Dans l’école inclusive, c’est l’école qui s’adapte à l’élève et non le contraire. Beau projet, certes... mais qui se fait sans moyens supplémentaires et surtout sans formation des enseignants des classes ordinaires !!! Lors de cette journée du 19 mai à Caen, les IGEN ont clairement indiqué que la réforme des collèges en cours était un des leviers principaux de la mise en place de l’inclusion. On sait ce que cela signifie : sous prétexte d’égalité, on fait des économies sur les moyens : ainsi dans ce projet, les enseignants spécialisés deviennent des « personnes ressources  » pour aider les enseignants des classes ordinaires, tâche pharaonique et donc illusoire ; quant aux intervenants spécialisés extérieurs, ils ne seront plus sollicités ou peu car selon les IGEN, « tout doit se passer dans la classe  » désormais. Même le rôle des AESH (ex-AVS : Accompagnants des élèves en situation de handicap) a été critiqué lors de cette journée ; selon un IGEN, ils « séparent physiquement les élèves à BEP du reste de la classe  » !
Plus inquiétant encore, ces élèves inclus ne seront pas comptés dans les effectifs des classes. Pour le second degré, ils ne sont tout simplement pas pris en compte dans les DHG !!! Et pour le premier degré, ils ne sont pas « inclus » dans l’effectif global de l’école pour évaluer la pertinence d’une ouverture ou fermeture de classe !!! Les seuls moyens annoncés sont les AESH dans les classes et le temps majoré aux examens pour les élèves à BEP : bref, ce qui existe déjà !!! Quant à la formation pour cette année, elle ne concerne que 37 CAPASH pour le 1er degré (certificat d’aptitude professionnelle pour les aides spécialisées, les enseignements adaptés et la scolarisation des élèves en situation de handicap) et dans le second degré, 5 2CA-SH (certificat complémentaire pour les enseignements adaptés et la scolarisation des élèves en situation de handicap). Pour toute l’académie !!!

Ainsi, lors de cette journée où le rectorat clame son autosatisfaction (projets d’ouvertures d’ULIS en LP ; doublement des élèves à BEP accueillis par l’école dans l’académie depuis la loi de 2005), le leitmotiv de l’inclusion révèle en fait une logique comptable, que Sud Éducation Manche dénonce.
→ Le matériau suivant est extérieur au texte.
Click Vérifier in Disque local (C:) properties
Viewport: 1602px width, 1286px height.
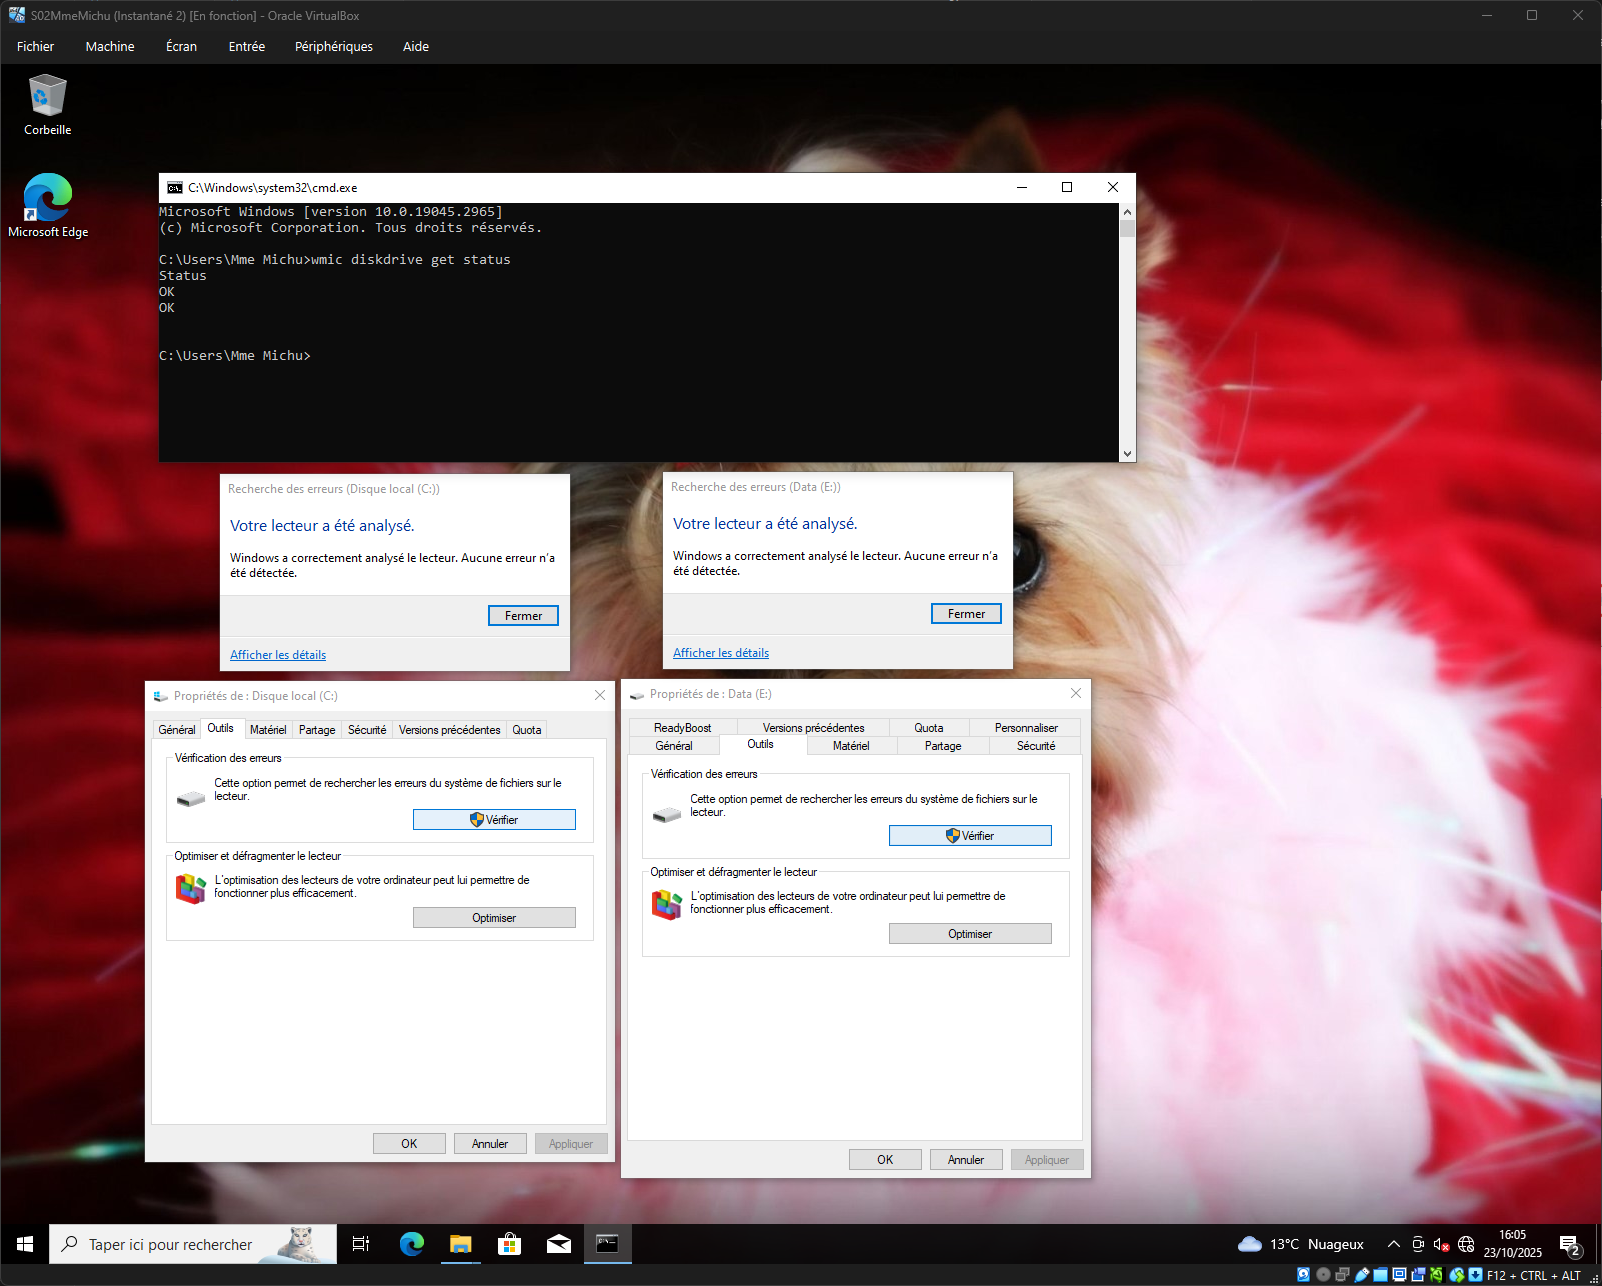494,820
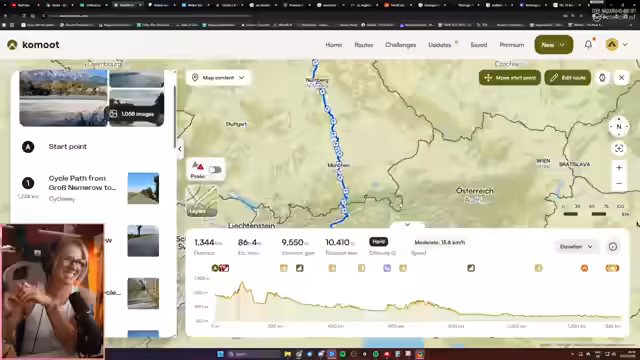Image resolution: width=640 pixels, height=360 pixels.
Task: Go to the Challenges page
Action: click(x=400, y=45)
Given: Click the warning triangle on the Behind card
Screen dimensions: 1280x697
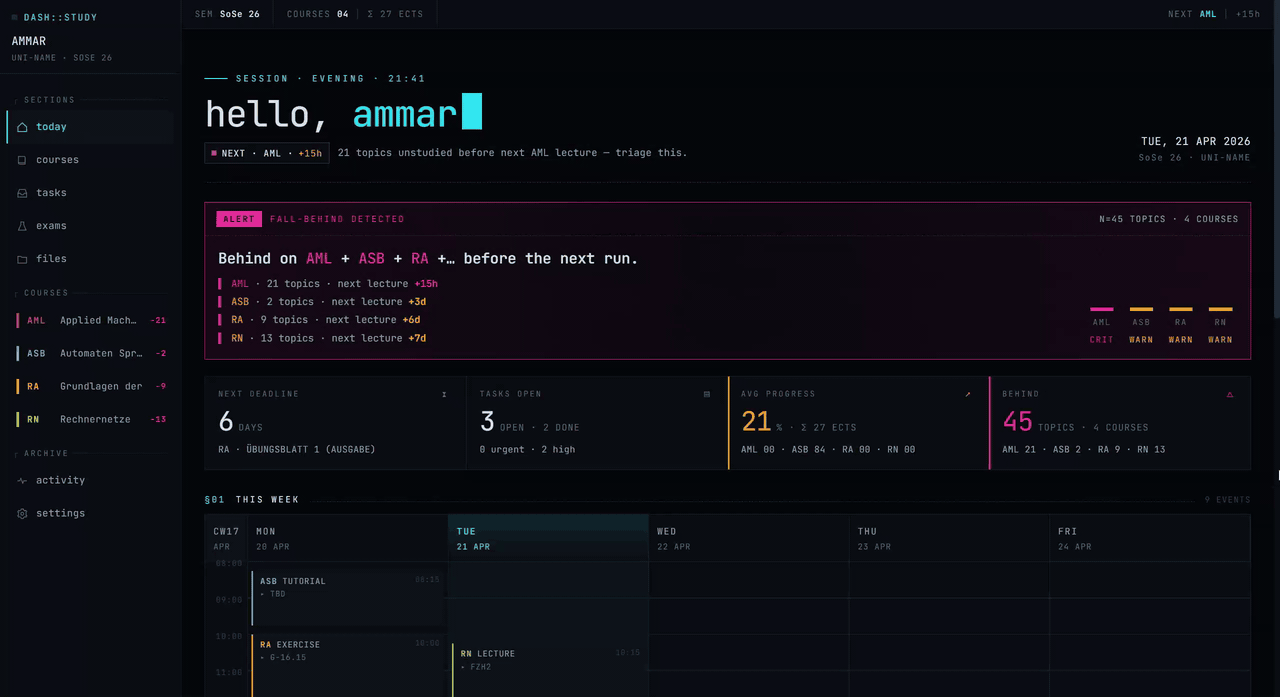Looking at the screenshot, I should click(1229, 394).
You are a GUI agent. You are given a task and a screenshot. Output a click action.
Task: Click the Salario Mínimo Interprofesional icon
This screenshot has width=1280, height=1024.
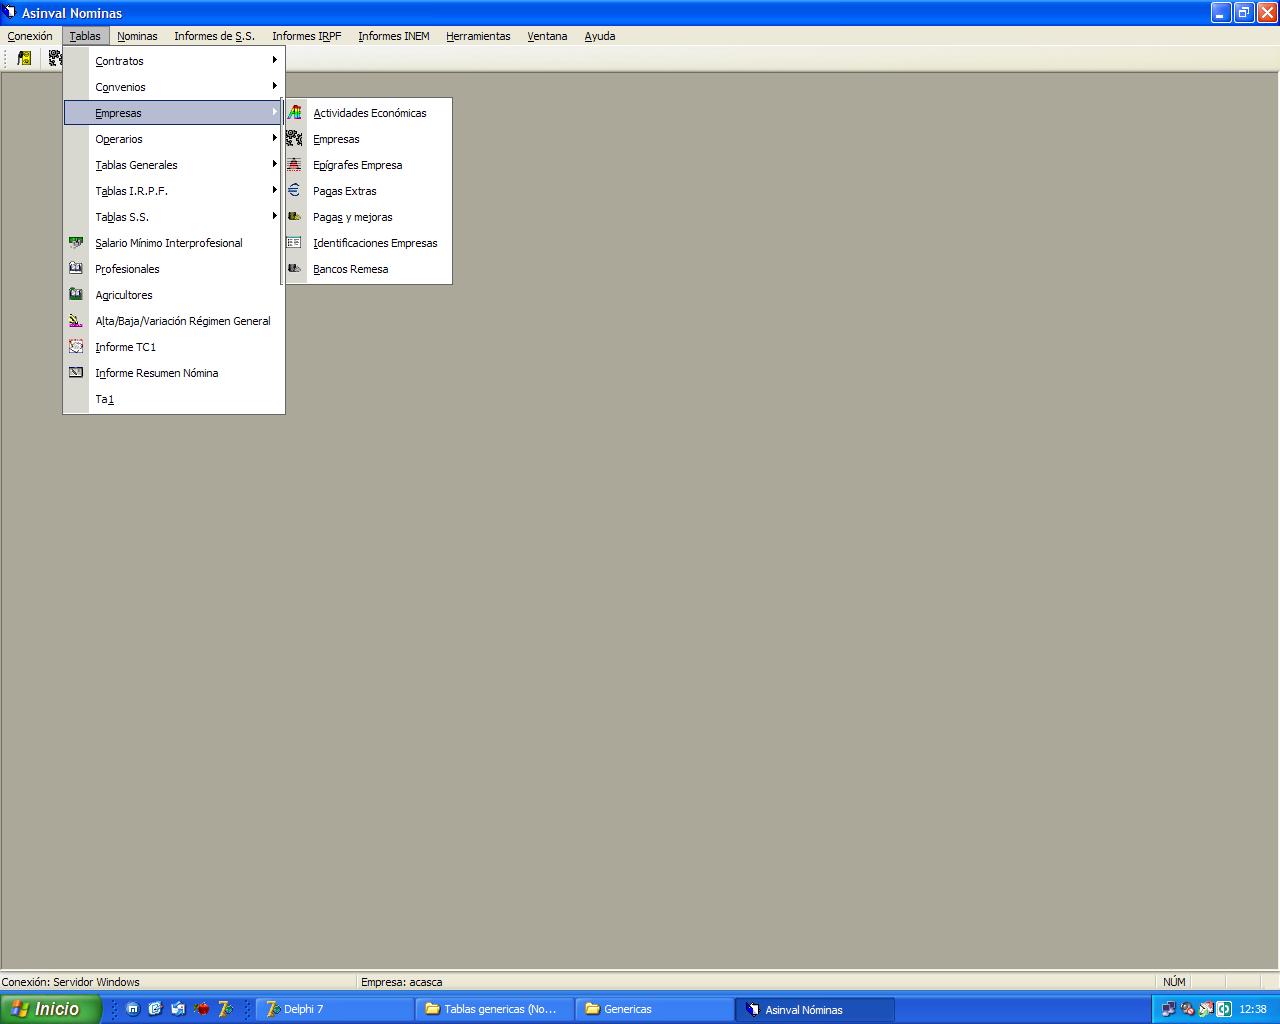(76, 243)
Oui à une réelle inclusion mais dans des conditions d’accueil qui permettent la réussite de tous les élèves.

Sud Éducation Manche revendique :

-  le maintien des structures spécialisées dans les écoles, collèges et lycées dans des lieux adaptés : l’inclusion doit se réfléchir au cas pas cas, d’autant qu’elle est déjà partiellement pratiquée grâce à ces classes spécialisées et au travail des enseignants spécialisés !

-  le respect des seuils d’effectifs pour les classes spécialisées : pas plus de 12 élèves en CLIS, 10 en ULIS et 16 en SEGPA !

- Pour les classes ordinaires qui pratiqueraient en partie l’inclusion : des effectifs allégés !!! (notamment par la prise en compte des élèves à BEP dans l’effectif global des établissements pour la détermination des moyens)

- Une vraie formation pour les enseignants et un vrai diplôme avec un métier reconnu et payé en conséquences pour les AESH !!!

Rappelons qu’il y a quelques années les ULIS et certaines CLIS bénéficiaient d’un double encadrement en partenariat (enseignant et éducateur spécialisé).